* Exercise details *
Print the line that contains "Task: Go to Archive converter section", then every line after it until the entries end, exactly as they read; do not include pictures.

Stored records
------------------------------------------------------------

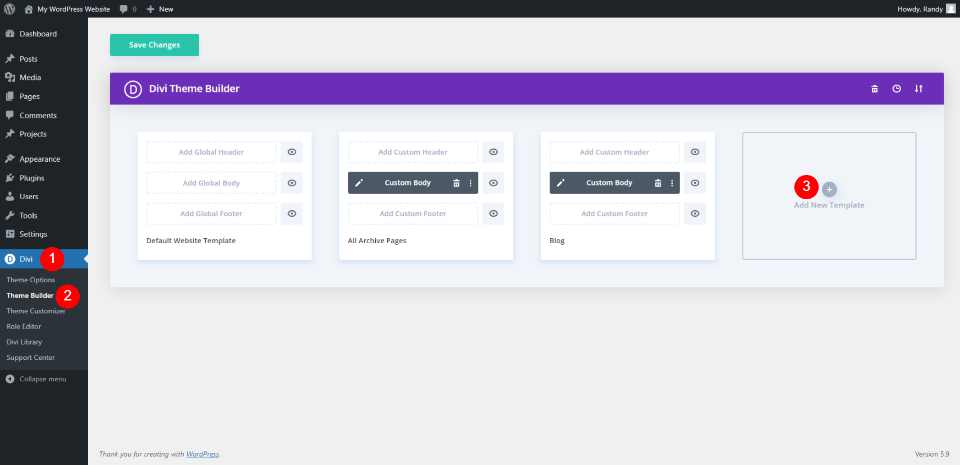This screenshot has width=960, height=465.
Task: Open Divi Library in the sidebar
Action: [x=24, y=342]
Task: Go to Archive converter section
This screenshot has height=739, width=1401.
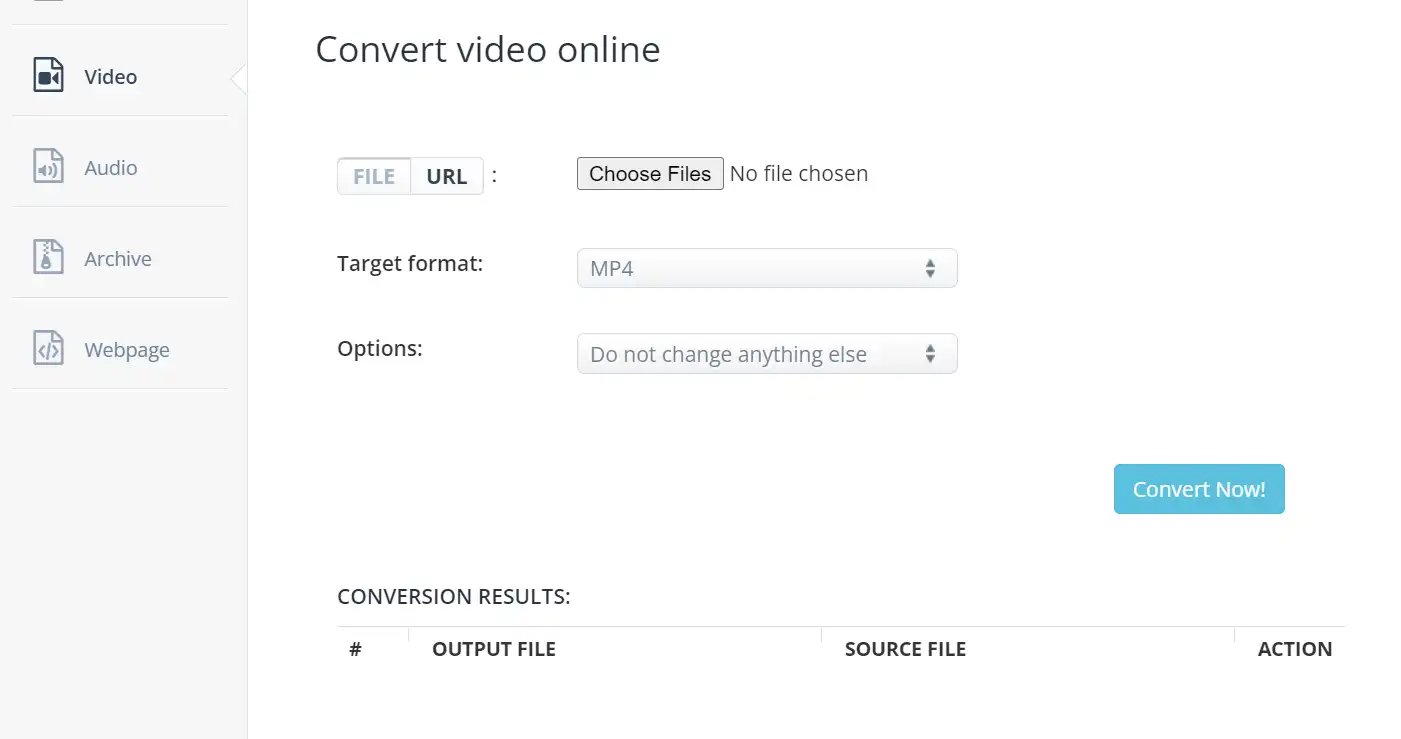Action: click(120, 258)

------------------------------------------------------------

* Reply to the exercise *
Task: Go to Archive converter section
This screenshot has height=739, width=1401.
Action: click(120, 258)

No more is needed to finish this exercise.